_TASK DESCRIPTION_
Format the records below as a two-column CSV with the header text,answer, one row per record. Put each record's text and its answer in a separate quoted field, turn line breaks into spaces, and leave out the pictures.

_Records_
◇ ◇ ◇ ◇ ◇

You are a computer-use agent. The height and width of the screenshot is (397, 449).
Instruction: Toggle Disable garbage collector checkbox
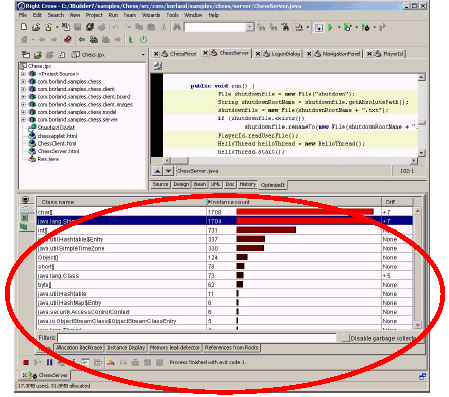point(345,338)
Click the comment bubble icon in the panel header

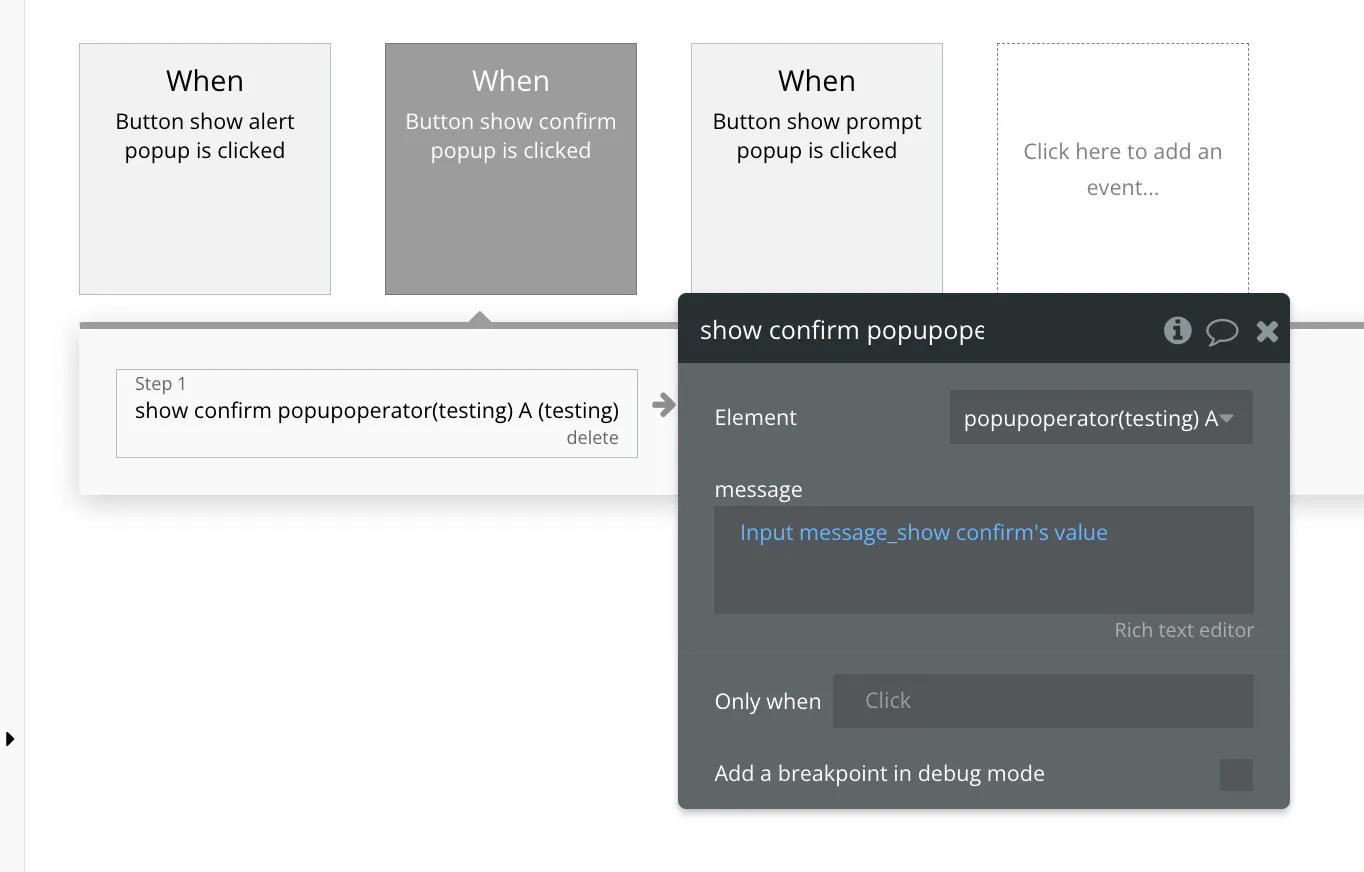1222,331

◇ ◇ ◇ ◇ ◇

_SOLUTION TO THIS PROBLEM_
text,answer
"You are a computer-use agent. The height and width of the screenshot is (397, 449). Instruction: Toggle Disable garbage collector checkbox","point(345,338)"
"Click the comment bubble icon in the panel header","1222,331"